When Cliff and his wife, Rae, adopted New Zealand as a kind of permanent vacation site, in transit they always stopped by Newport Beach for a few nights with my family. And for the past 10 years I've been spending my birthday week with the Hicks family at the home they built in the wooded hills of North Carolina. Last Fourth of July was the first time we had to give up the tradition, and it was only with the determination to connect again "next year."
I would have been close to Clifford in any one of his roles: as prototypical Midwesterner, husband and father, author, editor, war veteran, political liberal. The only place where we struck out was his contempt for baseball, a character defect I tried to change unsuccessfully for many years. I found out long ago in that process that it was dangerous to take his closeness too much for granted.
While his heart was big, his convictions were implacable.
On several occasions — one in particular — when I was considerably less than honorable, I called him to get a pat on the head and be told I was a good person, and he refused to let me off the hook.

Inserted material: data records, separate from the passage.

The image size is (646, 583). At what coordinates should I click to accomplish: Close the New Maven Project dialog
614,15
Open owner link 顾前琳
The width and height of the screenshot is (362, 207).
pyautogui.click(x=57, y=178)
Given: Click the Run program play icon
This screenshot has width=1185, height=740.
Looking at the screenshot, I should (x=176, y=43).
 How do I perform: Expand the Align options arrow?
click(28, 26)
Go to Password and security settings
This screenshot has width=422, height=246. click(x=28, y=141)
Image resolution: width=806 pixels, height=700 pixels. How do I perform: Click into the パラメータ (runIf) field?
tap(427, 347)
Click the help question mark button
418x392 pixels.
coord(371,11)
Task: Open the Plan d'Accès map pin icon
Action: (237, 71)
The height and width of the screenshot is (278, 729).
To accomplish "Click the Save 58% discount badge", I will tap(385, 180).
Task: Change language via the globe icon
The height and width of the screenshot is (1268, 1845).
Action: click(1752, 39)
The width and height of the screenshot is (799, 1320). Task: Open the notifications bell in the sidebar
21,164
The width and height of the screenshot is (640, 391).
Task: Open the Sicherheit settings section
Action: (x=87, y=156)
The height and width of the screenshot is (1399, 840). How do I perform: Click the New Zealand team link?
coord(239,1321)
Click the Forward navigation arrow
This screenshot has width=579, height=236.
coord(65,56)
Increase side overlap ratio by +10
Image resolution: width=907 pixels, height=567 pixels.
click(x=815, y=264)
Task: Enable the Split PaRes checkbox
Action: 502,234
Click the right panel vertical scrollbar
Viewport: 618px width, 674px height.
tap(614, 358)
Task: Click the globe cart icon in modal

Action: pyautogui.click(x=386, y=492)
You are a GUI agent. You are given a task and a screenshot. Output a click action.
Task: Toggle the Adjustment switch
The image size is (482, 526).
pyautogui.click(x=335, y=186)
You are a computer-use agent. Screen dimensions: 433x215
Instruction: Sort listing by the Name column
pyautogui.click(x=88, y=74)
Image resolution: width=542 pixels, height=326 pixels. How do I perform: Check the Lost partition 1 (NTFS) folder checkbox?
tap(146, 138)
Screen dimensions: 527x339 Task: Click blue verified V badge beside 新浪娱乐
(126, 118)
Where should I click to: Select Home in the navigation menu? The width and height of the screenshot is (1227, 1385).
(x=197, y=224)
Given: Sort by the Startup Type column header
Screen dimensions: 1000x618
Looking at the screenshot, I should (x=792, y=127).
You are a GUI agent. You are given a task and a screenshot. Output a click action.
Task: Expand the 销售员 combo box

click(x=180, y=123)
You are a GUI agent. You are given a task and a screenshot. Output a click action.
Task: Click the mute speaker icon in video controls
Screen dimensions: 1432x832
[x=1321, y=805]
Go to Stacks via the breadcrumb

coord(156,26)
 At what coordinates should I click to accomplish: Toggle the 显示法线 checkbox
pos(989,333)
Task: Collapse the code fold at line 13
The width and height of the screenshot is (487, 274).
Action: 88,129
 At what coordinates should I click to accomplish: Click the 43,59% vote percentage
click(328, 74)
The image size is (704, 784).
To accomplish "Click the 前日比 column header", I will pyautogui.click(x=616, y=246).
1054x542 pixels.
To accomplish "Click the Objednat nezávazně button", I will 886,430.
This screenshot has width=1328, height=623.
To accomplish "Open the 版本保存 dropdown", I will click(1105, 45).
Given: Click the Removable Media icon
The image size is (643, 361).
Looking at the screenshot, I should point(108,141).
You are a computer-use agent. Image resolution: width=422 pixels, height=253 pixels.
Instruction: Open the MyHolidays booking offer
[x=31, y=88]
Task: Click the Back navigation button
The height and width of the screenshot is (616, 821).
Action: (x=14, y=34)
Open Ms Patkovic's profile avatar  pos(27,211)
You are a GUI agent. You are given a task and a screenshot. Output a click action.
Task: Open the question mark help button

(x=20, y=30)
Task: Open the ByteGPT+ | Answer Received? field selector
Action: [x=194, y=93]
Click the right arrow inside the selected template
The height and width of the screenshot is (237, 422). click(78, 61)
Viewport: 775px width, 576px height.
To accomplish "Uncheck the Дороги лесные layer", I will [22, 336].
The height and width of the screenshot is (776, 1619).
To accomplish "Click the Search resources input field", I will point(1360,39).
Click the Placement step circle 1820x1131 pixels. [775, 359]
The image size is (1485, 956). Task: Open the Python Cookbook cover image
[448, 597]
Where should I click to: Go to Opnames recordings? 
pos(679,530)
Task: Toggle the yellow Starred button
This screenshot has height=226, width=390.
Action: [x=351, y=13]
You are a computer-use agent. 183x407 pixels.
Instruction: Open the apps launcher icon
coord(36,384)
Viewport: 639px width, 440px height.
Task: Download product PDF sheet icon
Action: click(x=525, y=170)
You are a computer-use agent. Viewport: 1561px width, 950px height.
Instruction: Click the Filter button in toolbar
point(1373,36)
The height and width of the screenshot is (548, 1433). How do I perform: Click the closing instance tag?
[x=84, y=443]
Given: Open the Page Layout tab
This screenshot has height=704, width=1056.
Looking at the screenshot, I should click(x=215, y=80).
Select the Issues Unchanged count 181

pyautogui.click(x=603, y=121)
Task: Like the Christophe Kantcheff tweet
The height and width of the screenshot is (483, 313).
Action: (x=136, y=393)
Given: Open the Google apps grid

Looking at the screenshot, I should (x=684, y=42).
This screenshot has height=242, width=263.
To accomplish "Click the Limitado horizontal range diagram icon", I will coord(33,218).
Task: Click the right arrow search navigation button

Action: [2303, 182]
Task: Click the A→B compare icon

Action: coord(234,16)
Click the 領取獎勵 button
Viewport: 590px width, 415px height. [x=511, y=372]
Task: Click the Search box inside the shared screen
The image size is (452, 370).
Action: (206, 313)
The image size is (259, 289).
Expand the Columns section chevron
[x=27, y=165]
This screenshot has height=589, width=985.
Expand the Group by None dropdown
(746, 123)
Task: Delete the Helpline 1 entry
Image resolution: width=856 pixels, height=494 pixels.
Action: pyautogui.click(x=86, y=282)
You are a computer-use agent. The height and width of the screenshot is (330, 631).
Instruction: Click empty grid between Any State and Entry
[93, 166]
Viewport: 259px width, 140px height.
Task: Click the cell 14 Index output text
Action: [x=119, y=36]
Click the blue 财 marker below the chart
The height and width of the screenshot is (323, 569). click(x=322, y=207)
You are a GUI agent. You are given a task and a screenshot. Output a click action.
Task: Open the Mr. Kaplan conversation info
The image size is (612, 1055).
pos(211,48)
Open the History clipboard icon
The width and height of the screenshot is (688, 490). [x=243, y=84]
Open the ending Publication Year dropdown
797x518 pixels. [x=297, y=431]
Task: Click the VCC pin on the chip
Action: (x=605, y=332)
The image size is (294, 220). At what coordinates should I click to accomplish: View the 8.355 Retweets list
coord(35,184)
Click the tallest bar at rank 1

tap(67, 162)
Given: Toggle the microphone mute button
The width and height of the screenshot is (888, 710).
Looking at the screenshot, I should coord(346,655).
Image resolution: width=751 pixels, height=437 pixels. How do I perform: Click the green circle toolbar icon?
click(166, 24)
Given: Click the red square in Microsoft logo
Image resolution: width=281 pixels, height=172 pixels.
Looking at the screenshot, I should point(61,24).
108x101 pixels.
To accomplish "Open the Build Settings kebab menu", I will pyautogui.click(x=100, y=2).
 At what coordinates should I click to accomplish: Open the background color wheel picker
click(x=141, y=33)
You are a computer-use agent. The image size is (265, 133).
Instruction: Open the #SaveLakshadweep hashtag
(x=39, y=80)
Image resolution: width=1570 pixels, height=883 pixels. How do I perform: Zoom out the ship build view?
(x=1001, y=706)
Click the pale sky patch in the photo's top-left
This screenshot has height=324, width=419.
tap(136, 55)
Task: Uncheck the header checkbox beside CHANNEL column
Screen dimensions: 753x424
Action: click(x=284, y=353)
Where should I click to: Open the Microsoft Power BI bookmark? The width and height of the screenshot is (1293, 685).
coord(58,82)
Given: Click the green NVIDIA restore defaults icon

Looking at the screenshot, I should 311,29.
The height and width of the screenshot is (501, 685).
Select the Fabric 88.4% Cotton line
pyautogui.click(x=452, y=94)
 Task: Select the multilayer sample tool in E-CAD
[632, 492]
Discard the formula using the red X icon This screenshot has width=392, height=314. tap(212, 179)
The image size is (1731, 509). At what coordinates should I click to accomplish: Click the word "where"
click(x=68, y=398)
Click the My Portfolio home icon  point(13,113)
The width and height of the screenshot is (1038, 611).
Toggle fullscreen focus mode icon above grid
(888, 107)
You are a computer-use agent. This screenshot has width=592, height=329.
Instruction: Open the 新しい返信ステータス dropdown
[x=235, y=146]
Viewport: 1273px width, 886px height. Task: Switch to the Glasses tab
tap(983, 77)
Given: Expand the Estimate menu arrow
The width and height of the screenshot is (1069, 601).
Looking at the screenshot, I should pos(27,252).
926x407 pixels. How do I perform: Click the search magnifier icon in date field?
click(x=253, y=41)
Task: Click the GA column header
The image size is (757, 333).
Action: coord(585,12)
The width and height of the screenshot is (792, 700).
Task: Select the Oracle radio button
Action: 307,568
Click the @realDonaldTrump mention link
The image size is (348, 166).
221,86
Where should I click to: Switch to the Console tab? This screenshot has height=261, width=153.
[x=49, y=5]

When I asked him years later why he couldn't make at least one exception, he said, matter-of-factly, "You lied to me."
I had, and I wouldn't ever again. He had a firm way of making a point.
Five months ago, a platoon of hospice volunteers descended on the Hicks' home with a six-month mandate to ease the passage of this private man suffering from virtually every major disease known to man, and a few exotic ones as well. Rae had been carrying this load virtually alone for several years, and it finally became more than even she could manage.